Baidu urges staff to be frugal, criticises first-class travel, five-star hotel stays and excessive tissue use
- Baidu has seen a slide in its market value since the start of this year
- The Beijing-based search engine operator is refashioning itself as an AI company
Technology companies have long been among the most generous with employee perks, dangling carrots ranging from unlimited leave to free meals. The reasoning was that hiring the best talent was hard, keeping them was even harder in an ultra-competitive industry and required more than just a relaxed dress code and stock options.
In China, tech companies have been known to send employees to Europe for team building exercises. Others hand out the latest iPhones to employees as a reward. The flip side of the perks was the hard-charging “996” culture, short for 9am to 9pm, six days a week.
At Beijing-based search-engine operator Baidu, extravagance is under review.
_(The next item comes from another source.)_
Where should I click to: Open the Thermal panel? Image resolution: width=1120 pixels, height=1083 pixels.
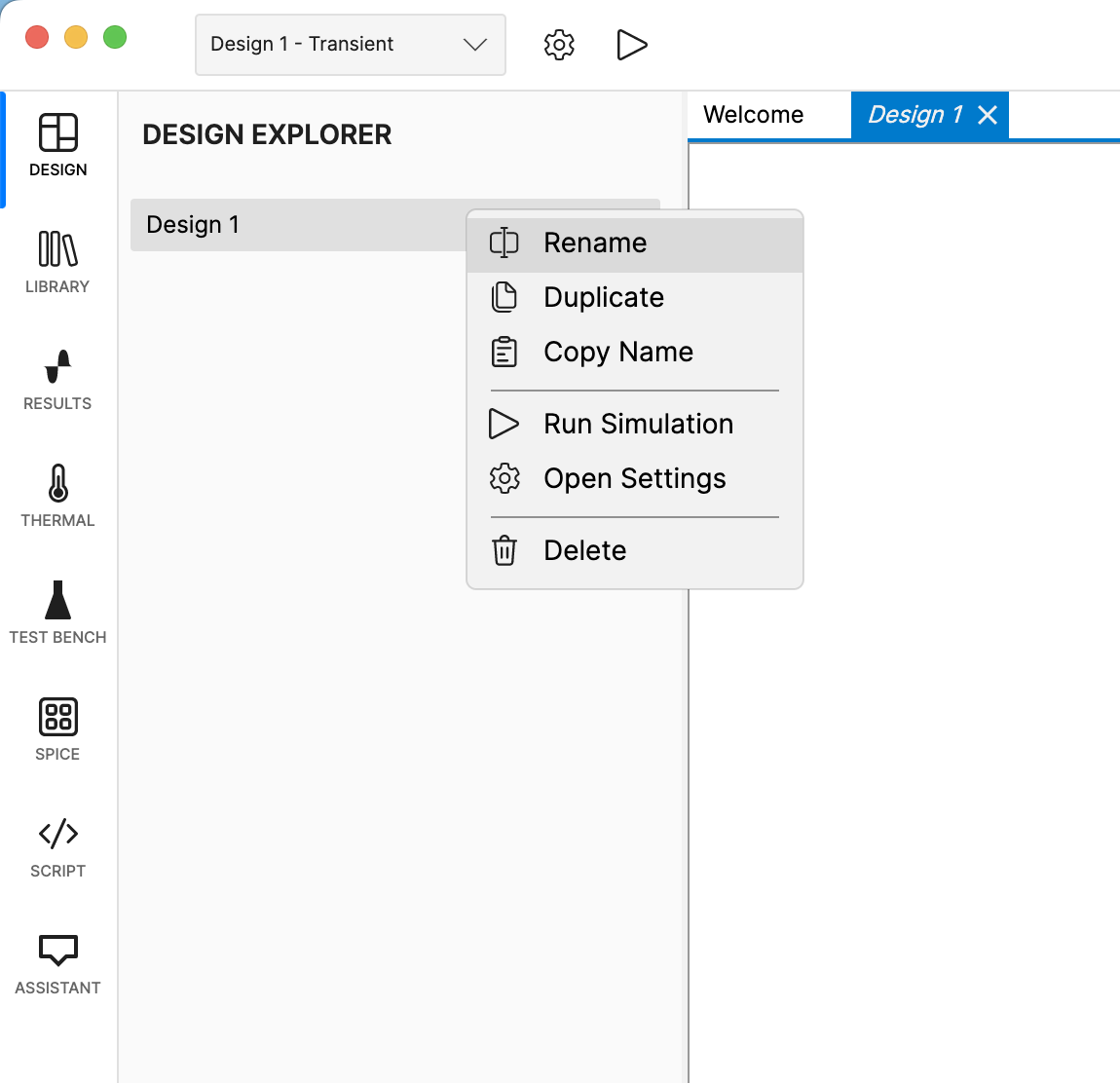coord(57,495)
Once ranked among the biggest tech companies in China along with Alibaba Group Holding and Tencent Holdings, the company founded by Robin Li Yanhong has seen its stock price slump 34 per cent this year. After a first-quarter loss and warning by Li at the start of the year that “winter is coming,” the company is in cost-cutting mode.
In a notice published on Baidu’s internal website on Tuesday, the company criticised extravagant behaviour such as staying at five-star hotels for team-building activities, flying business-class or first-class on business trips, and dining at high-end restaurants. It also frowned upon wasteful actions such as using three to five pieces of hand towels to dry hands when one would do the job, not switching the lights off when leaving the office, and using disposable paper cups when employees can bring their own cups.
“Cutting cost and anti-waste is the basic management requirement for any company, which wants to have a long-lasting business to provide true value to the society, industry and users,” according to the notice, the contents of which the company confirmed. “But our management and co-workers have gradually lost the cost awareness as the industry boomed and company grew. The behaviour of waste happens frequently.”